What you have to do:
Within the material below, transcribe exactly the lines from the one holding "Click the hamburger menu icon" through the one holding "has width=1437, height=1088.", keeping both ends and skipping the rest.

Segment Start: Data extract

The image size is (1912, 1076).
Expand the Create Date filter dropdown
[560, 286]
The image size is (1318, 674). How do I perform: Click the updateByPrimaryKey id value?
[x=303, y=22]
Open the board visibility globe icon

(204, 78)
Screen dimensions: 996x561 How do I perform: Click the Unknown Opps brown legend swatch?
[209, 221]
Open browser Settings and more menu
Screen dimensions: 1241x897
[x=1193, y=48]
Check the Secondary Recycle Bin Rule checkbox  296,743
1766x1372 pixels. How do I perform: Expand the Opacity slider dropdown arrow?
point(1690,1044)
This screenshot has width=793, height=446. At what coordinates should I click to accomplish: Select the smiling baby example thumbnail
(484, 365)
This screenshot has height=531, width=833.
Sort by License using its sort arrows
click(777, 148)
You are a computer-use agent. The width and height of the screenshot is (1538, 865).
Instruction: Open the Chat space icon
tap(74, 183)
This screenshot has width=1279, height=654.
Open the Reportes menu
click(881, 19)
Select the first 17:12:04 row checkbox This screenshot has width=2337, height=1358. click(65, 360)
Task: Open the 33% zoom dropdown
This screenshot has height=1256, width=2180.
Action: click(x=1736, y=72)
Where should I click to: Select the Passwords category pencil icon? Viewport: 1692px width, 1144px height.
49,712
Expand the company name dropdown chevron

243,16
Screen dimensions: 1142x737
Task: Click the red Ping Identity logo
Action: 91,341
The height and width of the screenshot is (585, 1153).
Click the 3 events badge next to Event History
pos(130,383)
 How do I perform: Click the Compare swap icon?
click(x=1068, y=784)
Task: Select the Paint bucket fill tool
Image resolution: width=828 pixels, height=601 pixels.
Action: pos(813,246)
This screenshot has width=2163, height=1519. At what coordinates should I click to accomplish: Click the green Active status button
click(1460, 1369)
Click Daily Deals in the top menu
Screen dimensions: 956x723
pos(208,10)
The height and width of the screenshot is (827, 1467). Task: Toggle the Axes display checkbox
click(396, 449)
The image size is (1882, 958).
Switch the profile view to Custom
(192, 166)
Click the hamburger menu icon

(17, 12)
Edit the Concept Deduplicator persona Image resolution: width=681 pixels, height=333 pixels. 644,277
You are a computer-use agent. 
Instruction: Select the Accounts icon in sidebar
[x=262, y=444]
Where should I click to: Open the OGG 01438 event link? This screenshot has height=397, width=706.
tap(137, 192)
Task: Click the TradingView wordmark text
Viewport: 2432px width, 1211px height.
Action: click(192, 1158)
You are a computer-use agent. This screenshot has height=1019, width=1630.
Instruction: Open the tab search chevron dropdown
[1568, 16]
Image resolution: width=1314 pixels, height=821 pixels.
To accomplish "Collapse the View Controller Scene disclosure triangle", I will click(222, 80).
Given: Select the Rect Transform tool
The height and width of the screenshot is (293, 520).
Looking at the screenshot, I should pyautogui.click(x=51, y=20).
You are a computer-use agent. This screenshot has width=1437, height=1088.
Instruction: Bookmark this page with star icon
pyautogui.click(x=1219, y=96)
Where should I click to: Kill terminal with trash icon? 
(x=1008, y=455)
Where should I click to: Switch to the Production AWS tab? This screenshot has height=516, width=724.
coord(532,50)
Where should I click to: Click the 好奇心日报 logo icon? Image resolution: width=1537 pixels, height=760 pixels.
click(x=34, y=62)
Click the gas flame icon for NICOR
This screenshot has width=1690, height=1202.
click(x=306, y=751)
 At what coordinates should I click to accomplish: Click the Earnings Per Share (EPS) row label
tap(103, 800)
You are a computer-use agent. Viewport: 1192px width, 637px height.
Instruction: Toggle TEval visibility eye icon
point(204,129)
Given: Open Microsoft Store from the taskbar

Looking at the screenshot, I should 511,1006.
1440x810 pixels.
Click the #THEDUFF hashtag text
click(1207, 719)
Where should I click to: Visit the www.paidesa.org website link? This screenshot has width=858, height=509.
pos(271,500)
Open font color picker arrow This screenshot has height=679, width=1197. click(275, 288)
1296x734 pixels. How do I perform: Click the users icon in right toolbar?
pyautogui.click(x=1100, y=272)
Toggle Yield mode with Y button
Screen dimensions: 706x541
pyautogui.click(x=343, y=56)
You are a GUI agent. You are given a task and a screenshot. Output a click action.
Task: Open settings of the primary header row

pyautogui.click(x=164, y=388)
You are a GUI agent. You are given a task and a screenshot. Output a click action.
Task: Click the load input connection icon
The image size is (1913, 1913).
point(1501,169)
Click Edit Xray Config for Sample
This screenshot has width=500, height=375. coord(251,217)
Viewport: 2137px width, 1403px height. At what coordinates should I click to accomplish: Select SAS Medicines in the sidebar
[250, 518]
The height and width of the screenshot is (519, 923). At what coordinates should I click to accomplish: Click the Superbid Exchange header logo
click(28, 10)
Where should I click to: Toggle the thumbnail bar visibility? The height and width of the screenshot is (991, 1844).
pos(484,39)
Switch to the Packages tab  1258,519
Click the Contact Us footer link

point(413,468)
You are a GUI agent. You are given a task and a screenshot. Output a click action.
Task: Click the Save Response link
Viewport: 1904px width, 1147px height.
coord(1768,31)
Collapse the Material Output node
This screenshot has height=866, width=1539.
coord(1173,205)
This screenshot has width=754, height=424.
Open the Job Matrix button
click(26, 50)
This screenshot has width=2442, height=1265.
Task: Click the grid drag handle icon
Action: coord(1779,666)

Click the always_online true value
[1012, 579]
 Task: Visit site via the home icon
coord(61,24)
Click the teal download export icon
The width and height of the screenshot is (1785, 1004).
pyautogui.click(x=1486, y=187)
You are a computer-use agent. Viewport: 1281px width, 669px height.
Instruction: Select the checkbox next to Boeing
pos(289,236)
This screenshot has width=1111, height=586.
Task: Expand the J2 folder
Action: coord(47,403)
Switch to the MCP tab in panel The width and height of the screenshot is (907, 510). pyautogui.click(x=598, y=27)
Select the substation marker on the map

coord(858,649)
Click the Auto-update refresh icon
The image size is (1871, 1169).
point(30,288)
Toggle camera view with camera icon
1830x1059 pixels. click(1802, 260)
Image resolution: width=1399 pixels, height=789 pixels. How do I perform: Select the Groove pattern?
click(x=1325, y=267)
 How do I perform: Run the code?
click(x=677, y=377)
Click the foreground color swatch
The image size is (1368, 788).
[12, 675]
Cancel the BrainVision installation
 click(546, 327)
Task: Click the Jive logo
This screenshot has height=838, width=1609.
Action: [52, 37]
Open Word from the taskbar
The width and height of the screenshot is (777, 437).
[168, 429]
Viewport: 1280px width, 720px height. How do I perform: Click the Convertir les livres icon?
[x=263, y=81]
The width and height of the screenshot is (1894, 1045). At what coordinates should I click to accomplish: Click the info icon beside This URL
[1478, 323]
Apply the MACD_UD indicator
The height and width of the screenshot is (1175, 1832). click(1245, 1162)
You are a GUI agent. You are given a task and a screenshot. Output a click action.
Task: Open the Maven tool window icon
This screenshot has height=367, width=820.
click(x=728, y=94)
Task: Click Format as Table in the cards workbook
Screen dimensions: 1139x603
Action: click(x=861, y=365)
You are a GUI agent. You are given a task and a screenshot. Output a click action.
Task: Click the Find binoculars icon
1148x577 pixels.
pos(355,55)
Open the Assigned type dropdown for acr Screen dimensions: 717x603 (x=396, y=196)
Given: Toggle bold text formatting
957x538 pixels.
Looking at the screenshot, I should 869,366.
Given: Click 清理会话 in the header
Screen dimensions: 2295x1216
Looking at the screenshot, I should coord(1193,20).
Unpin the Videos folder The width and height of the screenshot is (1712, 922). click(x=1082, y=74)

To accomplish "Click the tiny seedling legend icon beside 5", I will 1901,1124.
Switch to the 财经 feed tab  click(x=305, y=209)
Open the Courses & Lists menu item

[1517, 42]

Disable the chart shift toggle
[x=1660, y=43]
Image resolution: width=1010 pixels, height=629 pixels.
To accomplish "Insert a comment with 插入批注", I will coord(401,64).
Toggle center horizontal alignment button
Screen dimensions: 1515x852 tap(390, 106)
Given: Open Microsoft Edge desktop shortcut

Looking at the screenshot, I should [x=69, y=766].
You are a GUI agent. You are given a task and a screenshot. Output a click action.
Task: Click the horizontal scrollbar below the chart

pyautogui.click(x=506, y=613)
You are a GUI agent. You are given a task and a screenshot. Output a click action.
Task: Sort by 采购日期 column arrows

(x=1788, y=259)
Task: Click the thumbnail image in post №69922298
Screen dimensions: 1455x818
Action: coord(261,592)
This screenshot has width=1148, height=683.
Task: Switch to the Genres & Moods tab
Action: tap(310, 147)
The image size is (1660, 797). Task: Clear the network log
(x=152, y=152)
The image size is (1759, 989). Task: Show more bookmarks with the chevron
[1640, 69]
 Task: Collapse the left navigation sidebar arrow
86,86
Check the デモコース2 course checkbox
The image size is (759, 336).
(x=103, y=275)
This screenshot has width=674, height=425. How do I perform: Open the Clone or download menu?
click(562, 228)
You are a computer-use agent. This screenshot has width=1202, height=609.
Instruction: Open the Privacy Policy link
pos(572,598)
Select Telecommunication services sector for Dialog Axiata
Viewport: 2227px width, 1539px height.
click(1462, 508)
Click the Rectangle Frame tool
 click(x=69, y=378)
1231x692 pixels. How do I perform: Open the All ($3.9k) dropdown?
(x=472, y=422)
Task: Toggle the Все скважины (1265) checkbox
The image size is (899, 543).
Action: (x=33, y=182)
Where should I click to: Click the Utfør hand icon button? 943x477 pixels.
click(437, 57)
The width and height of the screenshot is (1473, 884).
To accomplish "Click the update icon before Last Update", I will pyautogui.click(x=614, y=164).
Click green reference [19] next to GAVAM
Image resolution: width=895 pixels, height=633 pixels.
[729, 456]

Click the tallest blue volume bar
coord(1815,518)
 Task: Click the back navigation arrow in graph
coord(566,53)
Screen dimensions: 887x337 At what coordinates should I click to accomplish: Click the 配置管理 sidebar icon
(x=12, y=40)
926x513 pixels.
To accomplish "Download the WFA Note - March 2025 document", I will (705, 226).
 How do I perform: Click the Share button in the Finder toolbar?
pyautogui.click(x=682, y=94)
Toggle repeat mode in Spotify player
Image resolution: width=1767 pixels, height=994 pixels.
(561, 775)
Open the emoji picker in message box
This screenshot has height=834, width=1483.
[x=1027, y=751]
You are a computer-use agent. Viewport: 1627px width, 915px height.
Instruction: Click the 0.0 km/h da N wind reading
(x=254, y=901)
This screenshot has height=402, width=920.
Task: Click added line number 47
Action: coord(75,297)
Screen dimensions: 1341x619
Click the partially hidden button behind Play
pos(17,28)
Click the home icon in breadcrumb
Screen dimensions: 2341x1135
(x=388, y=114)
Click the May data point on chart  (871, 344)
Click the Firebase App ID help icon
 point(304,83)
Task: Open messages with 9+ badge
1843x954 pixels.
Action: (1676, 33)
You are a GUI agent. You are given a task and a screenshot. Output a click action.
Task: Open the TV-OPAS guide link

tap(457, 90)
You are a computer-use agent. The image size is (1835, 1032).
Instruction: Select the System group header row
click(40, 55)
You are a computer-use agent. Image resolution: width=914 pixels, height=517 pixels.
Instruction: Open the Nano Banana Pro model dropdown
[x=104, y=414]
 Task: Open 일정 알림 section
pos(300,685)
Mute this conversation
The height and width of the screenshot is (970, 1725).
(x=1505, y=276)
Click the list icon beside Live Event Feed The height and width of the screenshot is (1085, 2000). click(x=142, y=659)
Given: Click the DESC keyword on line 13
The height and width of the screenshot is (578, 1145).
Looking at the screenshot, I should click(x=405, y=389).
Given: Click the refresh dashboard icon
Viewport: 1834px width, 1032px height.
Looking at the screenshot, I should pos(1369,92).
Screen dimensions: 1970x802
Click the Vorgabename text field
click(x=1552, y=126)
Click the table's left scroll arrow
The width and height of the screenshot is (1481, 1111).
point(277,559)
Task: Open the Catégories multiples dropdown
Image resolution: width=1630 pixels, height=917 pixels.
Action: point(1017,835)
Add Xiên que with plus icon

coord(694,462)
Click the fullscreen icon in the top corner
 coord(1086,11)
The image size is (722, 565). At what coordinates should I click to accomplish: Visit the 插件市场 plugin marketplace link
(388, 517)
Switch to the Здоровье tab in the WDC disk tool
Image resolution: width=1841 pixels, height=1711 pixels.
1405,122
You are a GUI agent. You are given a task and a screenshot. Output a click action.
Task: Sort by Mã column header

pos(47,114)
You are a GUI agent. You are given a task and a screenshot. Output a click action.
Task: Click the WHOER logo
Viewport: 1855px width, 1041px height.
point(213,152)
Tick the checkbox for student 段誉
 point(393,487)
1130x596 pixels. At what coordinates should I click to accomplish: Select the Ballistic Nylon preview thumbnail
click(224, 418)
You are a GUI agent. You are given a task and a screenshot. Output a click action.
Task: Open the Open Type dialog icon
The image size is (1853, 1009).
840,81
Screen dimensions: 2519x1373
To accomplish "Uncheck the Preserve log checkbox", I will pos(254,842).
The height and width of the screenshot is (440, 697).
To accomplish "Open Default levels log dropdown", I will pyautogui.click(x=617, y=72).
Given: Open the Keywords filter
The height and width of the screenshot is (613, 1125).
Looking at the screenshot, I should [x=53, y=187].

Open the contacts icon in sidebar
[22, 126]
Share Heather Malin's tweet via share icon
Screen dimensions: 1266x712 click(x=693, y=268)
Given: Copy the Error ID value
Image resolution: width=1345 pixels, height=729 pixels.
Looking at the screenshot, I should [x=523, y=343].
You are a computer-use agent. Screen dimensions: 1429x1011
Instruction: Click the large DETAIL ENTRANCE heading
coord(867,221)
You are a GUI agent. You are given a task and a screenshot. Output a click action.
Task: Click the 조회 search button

Segment End: Data extract

Reply to the task:
Click the hamburger menu icon

(17, 12)
Edit the Concept Deduplicator persona Image resolution: width=681 pixels, height=333 pixels. 644,277
You are a computer-use agent. 
Instruction: Select the Accounts icon in sidebar
[x=262, y=444]
Where should I click to: Open the OGG 01438 event link? This screenshot has height=397, width=706.
tap(137, 192)
Task: Click the TradingView wordmark text
Viewport: 2432px width, 1211px height.
Action: click(192, 1158)
You are a computer-use agent. This screenshot has height=1019, width=1630.
Instruction: Open the tab search chevron dropdown
[1568, 16]
Image resolution: width=1314 pixels, height=821 pixels.
To accomplish "Collapse the View Controller Scene disclosure triangle", I will click(222, 80).
Given: Select the Rect Transform tool
The height and width of the screenshot is (293, 520).
Looking at the screenshot, I should pyautogui.click(x=51, y=20).
You are a computer-use agent. This screenshot has width=1437, height=1088.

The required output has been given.